§ EXERCISE DESCRIPTION
Every record below needs to be retyped exactly as it appears.

-------- INPUT MATERIAL --------

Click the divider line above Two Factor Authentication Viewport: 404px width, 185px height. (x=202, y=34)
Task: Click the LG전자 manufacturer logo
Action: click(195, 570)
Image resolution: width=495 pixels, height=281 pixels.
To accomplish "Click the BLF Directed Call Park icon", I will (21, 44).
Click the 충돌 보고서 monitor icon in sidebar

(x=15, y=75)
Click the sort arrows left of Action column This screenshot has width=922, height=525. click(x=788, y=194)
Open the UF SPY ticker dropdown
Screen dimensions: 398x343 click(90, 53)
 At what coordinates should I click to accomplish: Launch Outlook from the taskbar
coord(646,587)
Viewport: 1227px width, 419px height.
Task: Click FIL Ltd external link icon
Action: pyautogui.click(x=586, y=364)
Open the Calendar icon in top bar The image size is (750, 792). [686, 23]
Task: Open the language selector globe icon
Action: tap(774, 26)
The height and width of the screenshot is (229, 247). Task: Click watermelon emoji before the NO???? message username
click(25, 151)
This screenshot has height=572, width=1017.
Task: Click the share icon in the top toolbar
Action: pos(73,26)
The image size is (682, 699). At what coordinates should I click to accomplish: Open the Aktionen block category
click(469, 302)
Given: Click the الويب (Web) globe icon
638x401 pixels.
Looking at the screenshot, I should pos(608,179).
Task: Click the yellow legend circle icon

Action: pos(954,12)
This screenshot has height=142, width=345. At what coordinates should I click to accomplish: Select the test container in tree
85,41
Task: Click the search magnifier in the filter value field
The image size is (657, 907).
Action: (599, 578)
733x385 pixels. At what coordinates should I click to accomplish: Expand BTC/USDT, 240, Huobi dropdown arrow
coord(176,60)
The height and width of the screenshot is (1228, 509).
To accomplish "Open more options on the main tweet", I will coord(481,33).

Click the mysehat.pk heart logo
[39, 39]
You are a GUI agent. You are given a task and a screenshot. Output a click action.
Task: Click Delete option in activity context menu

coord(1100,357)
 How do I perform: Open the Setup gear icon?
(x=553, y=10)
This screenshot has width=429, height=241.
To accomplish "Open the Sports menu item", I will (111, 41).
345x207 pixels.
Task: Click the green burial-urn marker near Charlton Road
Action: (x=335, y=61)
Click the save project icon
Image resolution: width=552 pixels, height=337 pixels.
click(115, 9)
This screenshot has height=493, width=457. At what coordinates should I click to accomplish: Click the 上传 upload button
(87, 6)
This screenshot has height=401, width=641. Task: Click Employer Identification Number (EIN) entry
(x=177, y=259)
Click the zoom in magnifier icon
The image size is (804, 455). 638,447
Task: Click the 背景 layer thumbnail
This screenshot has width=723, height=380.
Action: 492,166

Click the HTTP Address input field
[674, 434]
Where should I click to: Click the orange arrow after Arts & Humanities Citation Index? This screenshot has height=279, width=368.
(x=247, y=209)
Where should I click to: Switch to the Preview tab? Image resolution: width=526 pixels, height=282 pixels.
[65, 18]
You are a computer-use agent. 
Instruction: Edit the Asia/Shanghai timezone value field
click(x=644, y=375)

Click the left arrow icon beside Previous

--------

§ RESPONSE
Click the divider line above Two Factor Authentication Viewport: 404px width, 185px height. (x=202, y=34)
Task: Click the LG전자 manufacturer logo
Action: click(195, 570)
Image resolution: width=495 pixels, height=281 pixels.
To accomplish "Click the BLF Directed Call Park icon", I will (21, 44).
Click the 충돌 보고서 monitor icon in sidebar

(x=15, y=75)
Click the sort arrows left of Action column This screenshot has width=922, height=525. click(x=788, y=194)
Open the UF SPY ticker dropdown
Screen dimensions: 398x343 click(90, 53)
 At what coordinates should I click to accomplish: Launch Outlook from the taskbar
coord(646,587)
Viewport: 1227px width, 419px height.
Task: Click FIL Ltd external link icon
Action: pyautogui.click(x=586, y=364)
Open the Calendar icon in top bar The image size is (750, 792). [686, 23]
Task: Open the language selector globe icon
Action: tap(774, 26)
The height and width of the screenshot is (229, 247). Task: Click watermelon emoji before the NO???? message username
click(25, 151)
This screenshot has height=572, width=1017.
Task: Click the share icon in the top toolbar
Action: pos(73,26)
The image size is (682, 699). At what coordinates should I click to accomplish: Open the Aktionen block category
click(469, 302)
Given: Click the الويب (Web) globe icon
638x401 pixels.
Looking at the screenshot, I should pos(608,179).
Task: Click the yellow legend circle icon

Action: pos(954,12)
This screenshot has height=142, width=345. At what coordinates should I click to accomplish: Select the test container in tree
85,41
Task: Click the search magnifier in the filter value field
The image size is (657, 907).
Action: (599, 578)
733x385 pixels. At what coordinates should I click to accomplish: Expand BTC/USDT, 240, Huobi dropdown arrow
coord(176,60)
The height and width of the screenshot is (1228, 509).
To accomplish "Open more options on the main tweet", I will coord(481,33).

Click the mysehat.pk heart logo
[39, 39]
You are a GUI agent. You are given a task and a screenshot. Output a click action.
Task: Click Delete option in activity context menu

coord(1100,357)
 How do I perform: Open the Setup gear icon?
(x=553, y=10)
This screenshot has width=429, height=241.
To accomplish "Open the Sports menu item", I will (111, 41).
345x207 pixels.
Task: Click the green burial-urn marker near Charlton Road
Action: (x=335, y=61)
Click the save project icon
Image resolution: width=552 pixels, height=337 pixels.
click(115, 9)
This screenshot has height=493, width=457. At what coordinates should I click to accomplish: Click the 上传 upload button
(87, 6)
This screenshot has height=401, width=641. Task: Click Employer Identification Number (EIN) entry
(x=177, y=259)
Click the zoom in magnifier icon
The image size is (804, 455). 638,447
Task: Click the 背景 layer thumbnail
This screenshot has width=723, height=380.
Action: 492,166

Click the HTTP Address input field
[674, 434]
Where should I click to: Click the orange arrow after Arts & Humanities Citation Index? This screenshot has height=279, width=368.
(x=247, y=209)
Where should I click to: Switch to the Preview tab? Image resolution: width=526 pixels, height=282 pixels.
[65, 18]
You are a computer-use agent. 
Instruction: Edit the Asia/Shanghai timezone value field
click(x=644, y=375)

Click the left arrow icon beside Previous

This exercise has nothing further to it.